Frage: Ich habe eine Frage zur Bekämpfung der COVID-19-Pandemie. Die gesundheitspolitischen Maßnahmen mit dem Gesundheitspass für die Unternehmen scheinen in Deutschland strenger zu sein. Bräuchte es nicht eine Harmonisierung der gesundheitlichen Regeln in Europa und vor allem natürlich in den Grenzregionen zwischen Deutschland und Frankreich?

Herr Präsident, Ihre Kulturministerin hat die Eröffnung der Archive zum Algerienkrieg angekündigt, 15 Jahre früher als gedacht. Befürchten Sie nicht, dass das zu Problemen führen wird?

P Macron: Das, was die Ministerin hier angekündigt hat, entspricht dem Prozess, den wir eingeleitet haben. Daran sind auch alle betroffenen Ministerien beteiligt, also das Streitkräfteministerium etc. Das ist eine Fortsetzung des Stora-Berichts. Ich glaube, das ist eine unerlässliche Arbeit gewesen. Ich hoffe, dass das zur Befriedung beiträgt. Ich denke, wir sind auch in der Lage, das zu leisten, auch in Anerkennung aller Erinnerungsarbeit, die Frankreich hier leisten muss.

- **Verfügbare Daten**:

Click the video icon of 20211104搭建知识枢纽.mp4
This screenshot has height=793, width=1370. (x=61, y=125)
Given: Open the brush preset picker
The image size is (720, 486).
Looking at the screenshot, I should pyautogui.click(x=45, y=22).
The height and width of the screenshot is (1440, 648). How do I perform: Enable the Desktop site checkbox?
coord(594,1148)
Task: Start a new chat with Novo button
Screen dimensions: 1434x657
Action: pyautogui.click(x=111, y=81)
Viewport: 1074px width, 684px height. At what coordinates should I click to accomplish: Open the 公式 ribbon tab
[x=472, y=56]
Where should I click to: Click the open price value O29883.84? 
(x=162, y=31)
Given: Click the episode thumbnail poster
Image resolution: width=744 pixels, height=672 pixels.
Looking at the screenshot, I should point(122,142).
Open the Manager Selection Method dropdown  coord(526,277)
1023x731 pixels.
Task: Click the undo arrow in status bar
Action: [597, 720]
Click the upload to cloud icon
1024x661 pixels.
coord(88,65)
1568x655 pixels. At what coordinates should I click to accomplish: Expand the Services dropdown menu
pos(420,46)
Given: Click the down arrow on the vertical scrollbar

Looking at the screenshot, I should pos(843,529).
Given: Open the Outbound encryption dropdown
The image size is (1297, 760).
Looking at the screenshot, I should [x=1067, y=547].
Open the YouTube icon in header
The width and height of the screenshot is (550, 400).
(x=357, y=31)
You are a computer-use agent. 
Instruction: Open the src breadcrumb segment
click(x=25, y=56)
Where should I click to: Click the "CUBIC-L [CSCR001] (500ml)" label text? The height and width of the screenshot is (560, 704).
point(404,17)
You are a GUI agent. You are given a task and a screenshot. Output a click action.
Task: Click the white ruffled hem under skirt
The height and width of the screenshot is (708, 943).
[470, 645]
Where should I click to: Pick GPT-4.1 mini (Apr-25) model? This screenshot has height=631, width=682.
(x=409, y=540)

- **Ihre Aufgaben**:
a) Beantworten Sie anhand des Textauszugs jede Frage kurz:
(i) In welchem Land scheinen laut der ersten Frage die Maßnahmen mit dem Gesundheitspass für die Unternehmen strenger zu sein?
(ii) Wie viel früher als gedacht soll die Eröffnung der Archive zum Algerienkrieg erfolgen?
(iii) Die Fortsetzung welches Berichts ist das laut Macron?
b) Schreiben Sie aus dem Textauszug wortgetreu ab: Beginnen Sie bei den Worten „Frage: Ich habe“ und hören Sie nach den Worten „Problemen führen wird?“ auf.

- **Lösungen je Aufgabe**:
a)
(i) In Deutschland
(ii) 15 Jahre
(iii) Des Stora-Berichts

b)
Frage: Ich habe eine Frage zur Bekämpfung der COVID-19-Pandemie. Die gesundheitspolitischen Maßnahmen mit dem Gesundheitspass für die Unternehmen scheinen in Deutschland strenger zu sein. Bräuchte es nicht eine Harmonisierung der gesundheitlichen Regeln in Europa und vor allem natürlich in den Grenzregionen zwischen Deutschland und Frankreich?

Herr Präsident, Ihre Kulturministerin hat die Eröffnung der Archive zum Algerienkrieg angekündigt, 15 Jahre früher als gedacht. Befürchten Sie nicht, dass das zu Problemen führen wird?